Les Evangiles, les récits de la vie de Jésus, c’est le monde à l’envers. Les premiers sont les derniers, les derniers sont les premiers. Les ouvriers qui travaillent une heure sont payés autant que ceux qui travaillent une journée. Le bandit crucifié à côté de Jésus est le 1er à qui Jésus dit qu’il sera au paradis à côté de Lui. Jésus mange avec des pêcheurs, s’approche des lépreux, parle avec une femme étrangère, ce qui ne se faisait jamais etc… Et puis, il y a tous les signes merveilleux que fait Jésus : de l’eau changée en vin, des pains qui se multiplient, des infirmes guéris, un mort, son ami Lazare, qui ressuscite, … la liste est longue…

Dans ce récit du matin de Pâques, voilà encore des choses étonnantes. D’abord la pierre d’un tombeau qui est enlevée. C’est surprenant. Le mot grec utilisé pour désigner le tombeau fait penser au mot français mémorial. La pierre du mémorial a été enlevée.

La mort d’un être cher nous laisse le poids des souvenirs : les bons moments dont on peut se réjouir, mais qu’on peut aussi regretter car ils ne reviendront plus ; les mauvais moments, ceux où je n’ai pas su faire ou dire ce qu’il fallait.

La pierre du mémorial est enlevée, et le poids du passé avec elle.

Deuxième surprise : Marie-Madeleine annonce : « « On a enlevé le Seigneur de son tombeau, et nous ne savons pas où on l’a déposé. »
Le corps a disparu ! Et voici des questions : On ? Qui sont ceux qui ont fait cela ? Où est le corps ? Nous ne savons pas. Nous pourrions ajouter : pourquoi ont-ils fait cela ?

La pierre a été enlevée, et le poids du passé avec elle. Mais le tombeau est vide et le présent est plein d’interrogations.

Le disciple que Jésus aimait, c’est-à-dire Jean, qui écrit cet Evangile, arrive au tombeau et regarde à l’intérieur. Troisième surprise : « Il vit et il crut. » Jean voit un tombeau vide, et cela lui donne la foi en Jésus. Comment cela se fait-il ?

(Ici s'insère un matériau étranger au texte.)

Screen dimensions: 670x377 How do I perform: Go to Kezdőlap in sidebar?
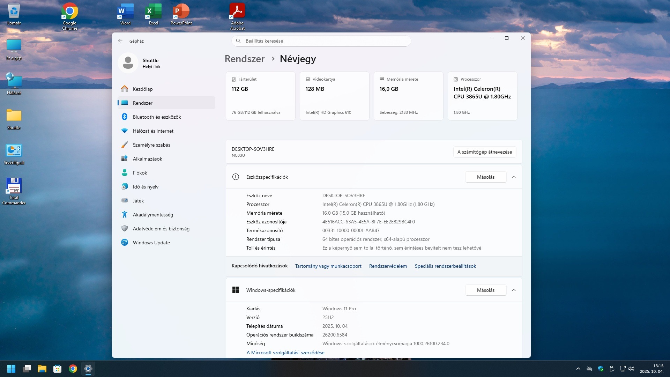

Voici l’explication qui nous est donnée : « Jusque-là, en effet, les disciples n’avaient pas compris que, selon l’Écriture, il fallait que Jésus ressuscite d’entre les morts. »

Jean fait le lien entre :
 – le passé : Jésus a annoncé plusieurs fois à ses disciples qu’il allait être condamné, crucifié, qu’il allait mourir puis ressusciter,
 – le présent : le tombeau vide,
 – et l’avenir : il va revoir Jésus vivant et c’est un avenir qui se transforme en vie éternelle. Le passé et le présent lui font croire à l’avenir.

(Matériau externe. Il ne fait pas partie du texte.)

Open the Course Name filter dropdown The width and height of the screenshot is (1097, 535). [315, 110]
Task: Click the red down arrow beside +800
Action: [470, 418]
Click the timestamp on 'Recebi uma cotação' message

Quels sont les dons que nous pouvons recevoir de cette fête de Pâques ? J’en vois 2 :

  • considérer différemment notre passé, en y voyant ce que Dieu y a fait pour nous, même dans le poids des épreuves et des tombeaux. Le Pape François nous conseillait de « regarder le passé avec reconnaissance ».
  • considérer différemment notre présent et notre avenir, en les éclairant de la perspective de la vie éternelle. Le Pape François nous disait de « Vivre le présent avec passion. Embrasser l’avenir avec espérance. »

Pour accueillir ces dons, il nous faut avoir 2 vertus que nous pouvons demander dans la prière. D’abord, la Foi. La Foi dans le Christ ressuscité, qui peut tout pour nous. Les Apôtres eux-mêmes disaient au Seigneur : « Augmente en nous la foi ! » C’est ce que nous pouvons, nous aussi, lui demander.

Et l’autre vertu dont nous avons besoin, c’est l’Espérance. Le Christ ressuscité est notre Espérance. C’est Lui qui enlève les pierres de nos mémoires, c’est Lui qui vide nos tombeaux présents, c’est Lui qui nous guide vers notre avenir par sa lumière, la joyeuse lumière de Pâques.